Hello everyone. Since I last wrote I’ve been easing back into guitar teaching and thinking about my next project. I’ve been doing some writing and research on Marc Bolan of T.Rex. Over the years I’ve written a number of magazine articles on him, notably two big features in Guitarist and one in Shindig! I also wrote the entry on Marc Bolan in the New Oxford Dictionary of National Biography.
Part of this research is about his equipment, and the origin of his fabled orange Gibson Les Paul. I’m hoping this might culminate in a book; if not, I shall use the material as a magazine article and possibly add a page on my website summarizing some of the information. I’ve been thinking about the music he made before he became a regular fixture on Top of the Pops and making a case for it. The world needs more innocence and enchantment.
And by the way, here’s a musical curiosity. One of his most well-known songs is ‘Get It On’. Most people think it uses the chords of E, G and A on the chorus. Actually, it’s E, G and A minor. (He used almost the same chords for the chorus of ‘Planet Queen’ which follows ‘Get It On’ on the album Electric Warrior).
Otherwise, I’ve been looking forward to the remastered Led Zeppelin IV and House of the Holy which will be released at the end of the month. (Dave Lewis’ Zep magazine Tight But Loose has a Jimmy Page Interview coming up in the next issue – you can find details at his website). I had a listen to some of the Queen Live at the Rainbow 1974 album which has an excellent performance of ‘Now I’m Here’ .
On the classical front I’ve been listening to a famous 40 minute piece by the American composer John Adams called Harmonielehre (1985) which is full of thrilling textures and movement, with a slow movement which has beautiful lyrical moments. It’s on a Chandos CD/SACD with his Dr Atomic Symphony.
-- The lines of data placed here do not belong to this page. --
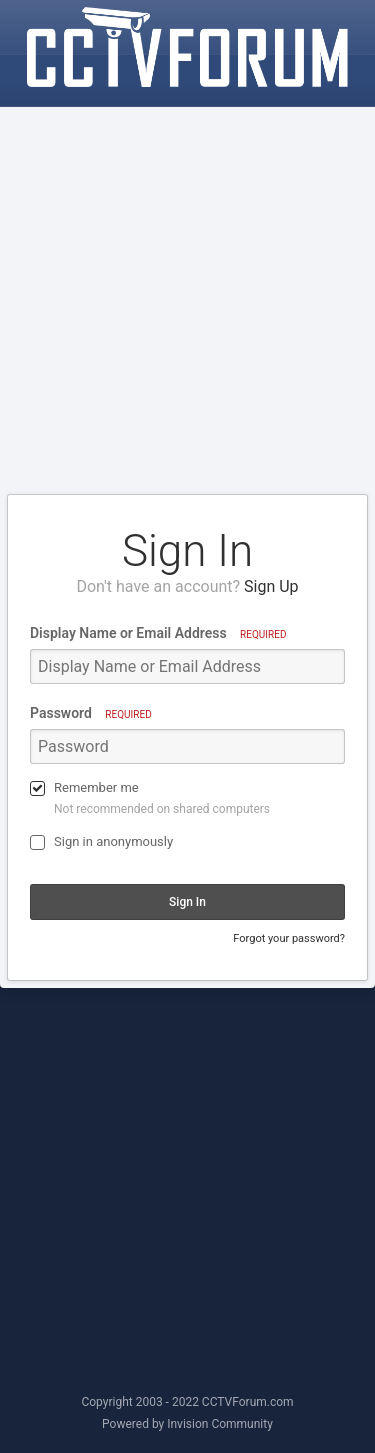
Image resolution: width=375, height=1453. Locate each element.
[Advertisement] (187, 301)
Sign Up (271, 586)
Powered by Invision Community (187, 1424)
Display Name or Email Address (158, 633)
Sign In (187, 902)
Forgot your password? (289, 938)
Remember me (96, 787)
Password (91, 713)
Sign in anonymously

Whether composing or songwriting it is always a good idea to be alert to the potential of happy accidents and the unintended. Here’s an example. Back in January I found a beaten-up acoustic guitar in a secondhand shop in the town where I was having a holiday. It was only £30 so I bought it. When I checked its pitch I found that it was detuned by a minor third so the open strings were C#F#B E G#C# – quite low! I also found that there was a problem with the nut, so that the top string was sounding the same note as the first fret. If the guitar had been in standard tuning EADGBE this means it would have been EADGBF. A capo at the first fret removes the problem, and a capo at the third fret takes the guitar back to standard pitch.
I picked up the guitar in an idle moment and decided to go with this rogue top string. Since it was sounding as a D instead of a C# I decided to write a chord progression In D and just accomodate that top string as I could. This meant using the shapes that go in the key of F. The result was a very expressive chord progression which is the basis for a short song. Happy accidents …
Sorry not to have posted recently. Since June I’ve been preparing for my annual teaching stint on The Oxford Experience, a five-week programme run by the International Section of Oxford University Department of Continuing Education. Last week was the first teaching week and I have five different courses to deliver. One has a musical theme: The Beatles and 1960s Britain. This week it’s Shakespeare’s Late Romances, and one of the extras I like to put in is some examples of musical settings of the songs which occur in those plays, as well as directing my students to larger works such as the two suites which Sibelius wrote for The Tempest.
On the composition front I managed in late May-mid June to write an 11-minute piece for string orchestra called ‘The High Oaks (Threnody)’.
I’ve been giving some thought to starting work on a new book at the end of the summer.
Otherwise, I’ve been revisiting some of the songs of Marc Bolan (1968-71). Some of the articles I’ve written about his songwriting and guitar-playing have been pasted up online by others. I may put revised versions on this site eventually. This was in part set off by the fact that a week or so ago it was 40 years since T.Rex’s ‘Get It On’ was a UK no.1 and Marc Bolan appeared on TOTP with a black Les Paul Custom. Earlier in the year Gibson finally produced a signature Marc Bolan Les Paul in what they termed a ‘Bolan Chablis’ (orange-amber wood) finish. I can remember suggesting such a guitar to the head of Gibson in London about ten years ago. At the time he was sceptical that there would be enough interest – but it has happened. Sadly, the guitar Gibson issued is a bit of a hybrid – based on the fact that in the spring of 1971 in the U.S. in a fit of frustration Bolan threw the Les Paul and snapped its neck off. For some reason a black Les Paul neck was then fitted to the guitar, so that looked at from the back you have a cherry-red body and a black neck. So the Gibson guitar doesn’t match the one with which Bolan is pictured on the cover of the 1970 T.Rex album.